Cette discussion illustre le problème plus profond des bas salaires. Nous constatons que les augmentations générales (difficilement) consenties par le groupe ne font que précéder des augmentations de branche, sachant que les salaires de la radiodiffusion privée font partie, pour les journalistes, des plus bas de toute la profession. En 2016, le salaire net médian du secteur privé était de 1.789 € par mois en 2016 (Insee), tandis que le salaire mensuel net moyen dans le secteur de l’information et de la communication était de 3.219 €. Chez les journalistes en CDI titulaires de la carte, le revenu mensuel brut moyen était de 3.919,40 € en 2018 (Observatoire des métiers de la presse). Le Smic mensuel brut est de 1.539,42 €.

En février 2019, un rapport d’expertise de la société Soxia avait identifié une stagnation des salaires au sein de l’UES Régions, de faibles écarts entre les nouveaux entrants et les anciens et aucune perspective d’évolution des salaires.
« Une situation peu banale pour un grand groupe comme le nôtre », écrivions-nous en rendant à l’unanimité un avis négatif au sujet de la politique sociale de l’entreprise. « Sur un poste de journaliste, force est de constater que la progression envisageable du salaire de base sur toute une carrière est de 200 € », déclarait avec un certain cynisme la DRH de l’époque, Carole Rémond, s’appuyant sur la crise de la PQR pour justifier un tel blocage des salaires.

Sans mobilisation, ce statu quo consistant à faire des économies sur le dos des salariés se poursuivra indéfiniment. Doit-on rappeler qui produit de la valeur ?

Le SNJ et la CFDT entendent obtenir entière réparation pour les salariés lésés, un nouveau calcul de leurs augmentations générales et individuelles et surtout des augmentations générales substantielles ! Les négociations annuelles obligatoires (NAO) sur les salaires qui s’ouvriront fin septembre en seront l’occasion.

Dans ce contexte, nous vous appelons d’une part à nous faire remonter toute irrégularité sur votre paie actuelle ou passée grâce aux tableaux que vous trouverez en annexe et d’autre part à discuter des informations contenues dans ce communiqué dans vos collectifs de travail.

Vos élu·es SNJ et CFDT

snjcfdtregion@nrj.fr

Comment calculer votre salaire minimum ?

Les journalistes et animateurs relèvent, pour les salaires, de la convention collective de la radiodiffusion. Un coefficient vous est attribué selon votre fonction et votre ancienneté au même poste dans l’entreprise.
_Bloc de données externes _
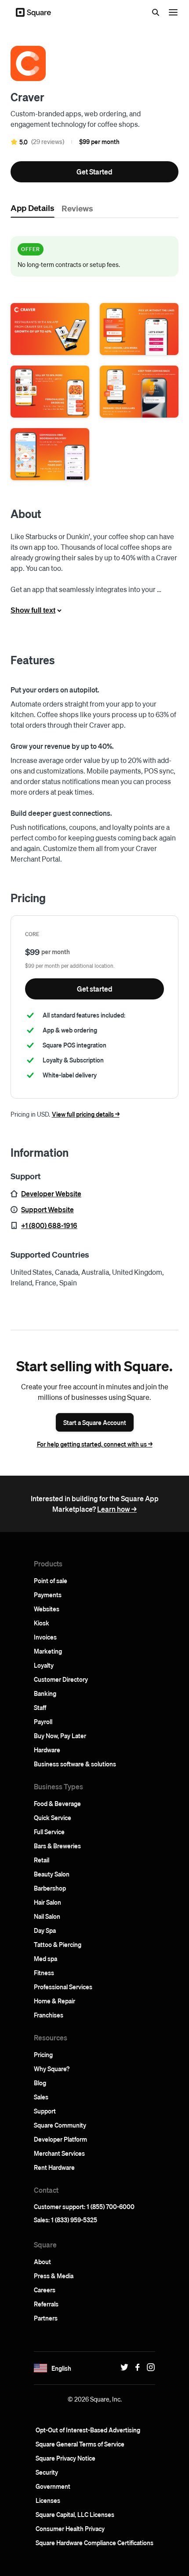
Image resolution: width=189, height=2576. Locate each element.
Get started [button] (95, 988)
Des négociations ont lieu chaque année pour relever la valeur des points d’indice A et B qui s’appliquent dans toutes les entreprises de cette branche professionnelle, dont le groupe NRJ.
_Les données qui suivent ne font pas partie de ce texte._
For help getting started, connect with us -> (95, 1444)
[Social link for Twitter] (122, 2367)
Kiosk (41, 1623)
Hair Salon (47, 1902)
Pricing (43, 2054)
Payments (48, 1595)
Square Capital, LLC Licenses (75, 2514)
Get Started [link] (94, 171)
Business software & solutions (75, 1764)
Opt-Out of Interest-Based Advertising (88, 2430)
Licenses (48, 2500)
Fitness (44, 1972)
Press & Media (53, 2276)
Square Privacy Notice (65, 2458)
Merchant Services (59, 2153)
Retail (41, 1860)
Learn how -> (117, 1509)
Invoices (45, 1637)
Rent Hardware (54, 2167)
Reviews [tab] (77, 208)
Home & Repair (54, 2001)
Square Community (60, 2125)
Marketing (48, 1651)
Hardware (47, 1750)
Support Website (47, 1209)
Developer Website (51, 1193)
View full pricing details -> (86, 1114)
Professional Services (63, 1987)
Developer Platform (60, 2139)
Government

Les salaires minimums conventionnels (SC) se calculent selon la formule suivante : SC = (120 × valeur du point A) + (Z × valeur du point B).

La somme (120 + Z) est égale au nombre de points de l’indice appliqué au salarié considéré.

La variable Z se détermine comme suit :

–  si l’indice du salarié est de 120, alors Z = 0 ;

–  si l’indice du salarié est > ou = 121, alors Z = indice du salarié – 120.

Pour rappel :

Pour vous épargner ces calculs et vous permettre de vérifier si vos salaires ont toujours été supérieurs aux minima en vigueur, nous avons réalisé des tableaux qui montrent l’évolution des minima depuis 2008 (page 4).

Ainsi, vous pouvez vérifier mois par mois si votre salaire se situe bien au-dessus des minima conventionnels. Il vous faut pour cela comparer la ligne « appointements forfaitaires » de votre fiche de paie avec le minimum en vigueur, selon votre coefficient et la date d’application (et non de signature) du dernier accord de branche. Notez que l’accord de 2020 n’est pas encore entré en application.

Par exemple, à partir de dix ans d’ancienneté en tant que journaliste, vous vous situez à l’échelon 4 (coefficient 170). Selon l’accord de 2019 appliqué depuis le 1er mars 2020, vos appointements forfaitaires (à plein temps) doivent être au moins de 2.033,50 €.

Ou encore, si vous êtes animateur relais-promotion (coefficient 150), entre le 1er septembre 2017 et le 1er mars 2019, vos appointements forfaitaires (à temps plein) devaient être au minimum de 1784,10 €.

En cas d’erreur ou de doute, contactez sans tarder le service paie et tenez-nous informés de vos démarches.